Find out how the UK’s largest laboratory can accelerate electrons to nearly the speed of light

Electromagnetic (EM) radiation is incredibly useful. It enables us to transmit music wirelessly over large distances, cook food in our microwaves and see the world around us in vivid detail. However, now more than ever, electromagnetic radiation is also crucial in studying the physical, environmental and life sciences that are making real breakthroughs for people on a day-to-day basis. From the creation of new medical drugs and vaccines through to the testing of revolutionary artificial organs and onto discoveries that allow diseases to be prevented, the harnessing of EM radiation on a large scale is truly expanding horizons in the scientific world.

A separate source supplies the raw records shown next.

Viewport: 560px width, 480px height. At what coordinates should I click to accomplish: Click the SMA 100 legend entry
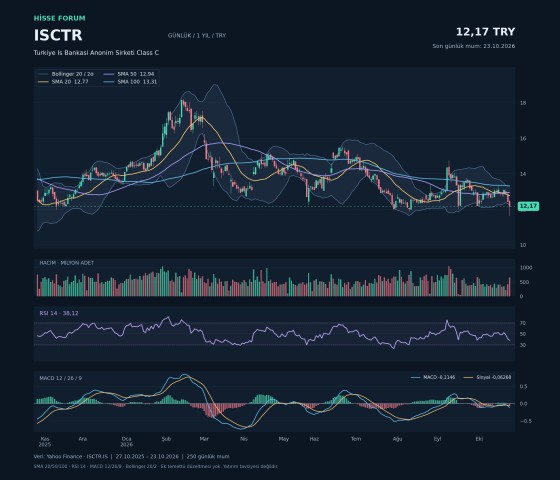pyautogui.click(x=130, y=82)
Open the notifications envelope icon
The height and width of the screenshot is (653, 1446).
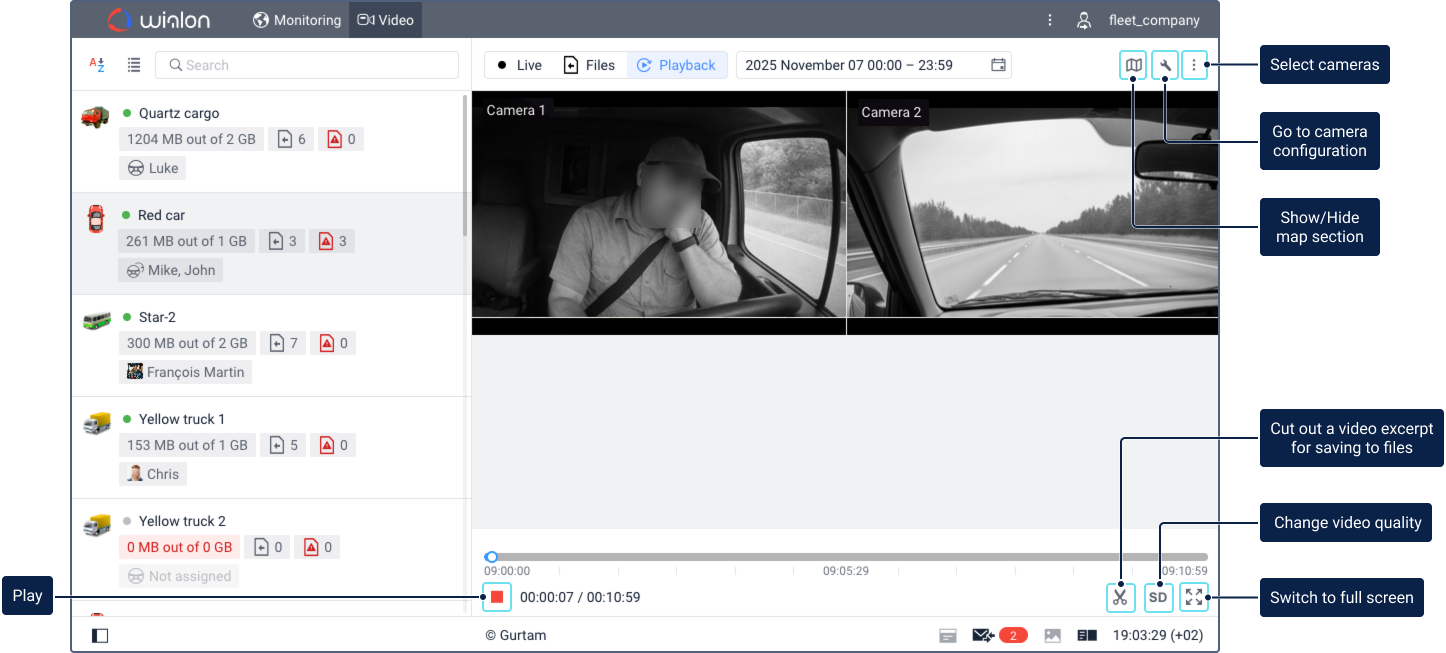pos(982,635)
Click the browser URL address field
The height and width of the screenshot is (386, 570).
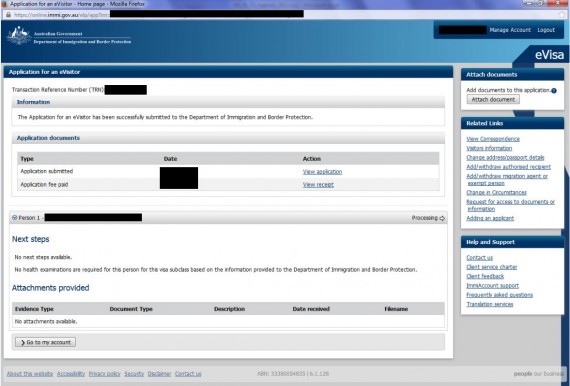coord(284,15)
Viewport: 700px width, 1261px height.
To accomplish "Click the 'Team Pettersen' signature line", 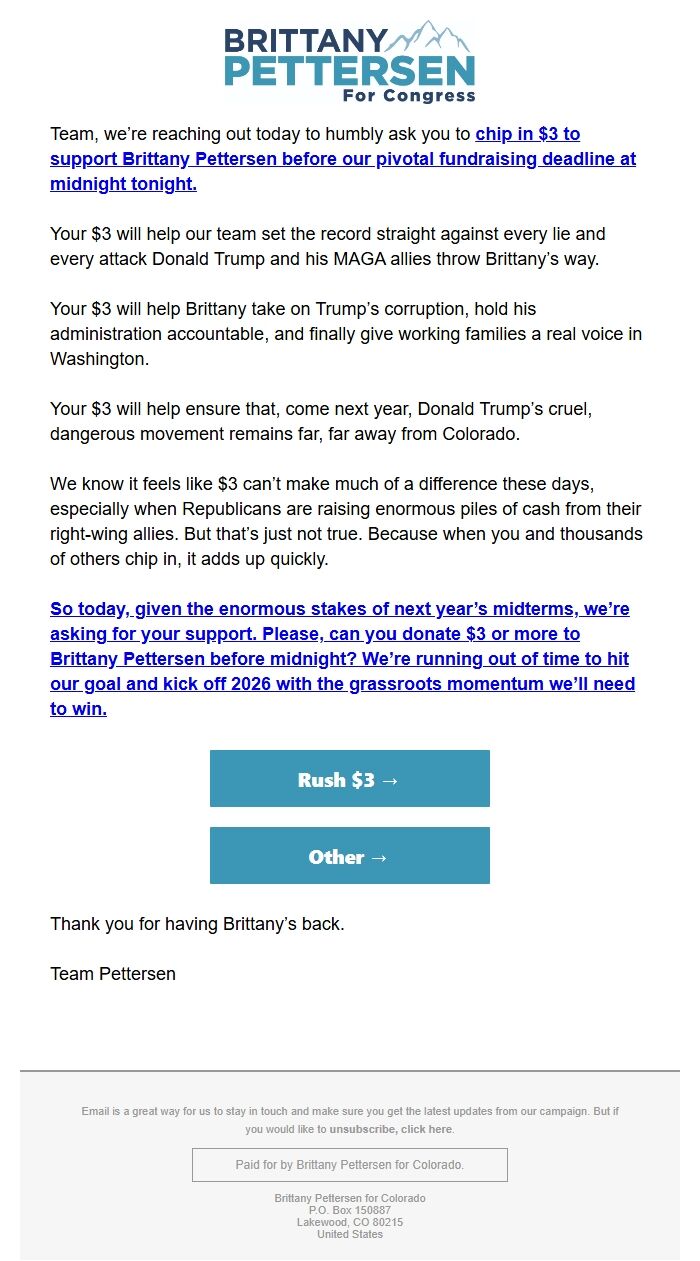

In the UK that revolution is happening at the Diamond Light Source national synchrotron facility in Oxfordshire, a high-tech particle accelerator that excels in generating vast quantities of EM radiation in the form of synchrotron light. How It Works decided to take a trip to this cutting-edge science site to see what working there is like on an average day and what groundbreaking experiments are currently being investigated…

Exploring the synchrotron 

A good place to start would be to explain what a synchrotron actually is. Essentially it’s a large, complex system of machines that generates electrons, accelerates those electrons to near light speed and then deposits them in a large storage ring. The high-energy electrons then fly around the ring circuit continuously until they are manipulated to generate very high-intensity X-ray light; we are talking about electrons with around three gigaelectronvolts (GeV), a GeV being a unit of energy equal to a billion electron volts. This is the light that scientists can utilise in their experiments.

Right now we’re about to meet with Dr Guenther Rehm, head of the Diamond synchrotron’s beamline diagnostics group. This is the team responsible for ensuring that when visiting scientists need X-ray light, they are able to get it. We step through from Rehm’s office in Diamond House, a sleek, glass-walled complex in which the majority of the facility’s staff are based. Then, once we’re across the securitycontrolled bridge into the synchrotron facility itself, he begins to describe to us exactly how the system works.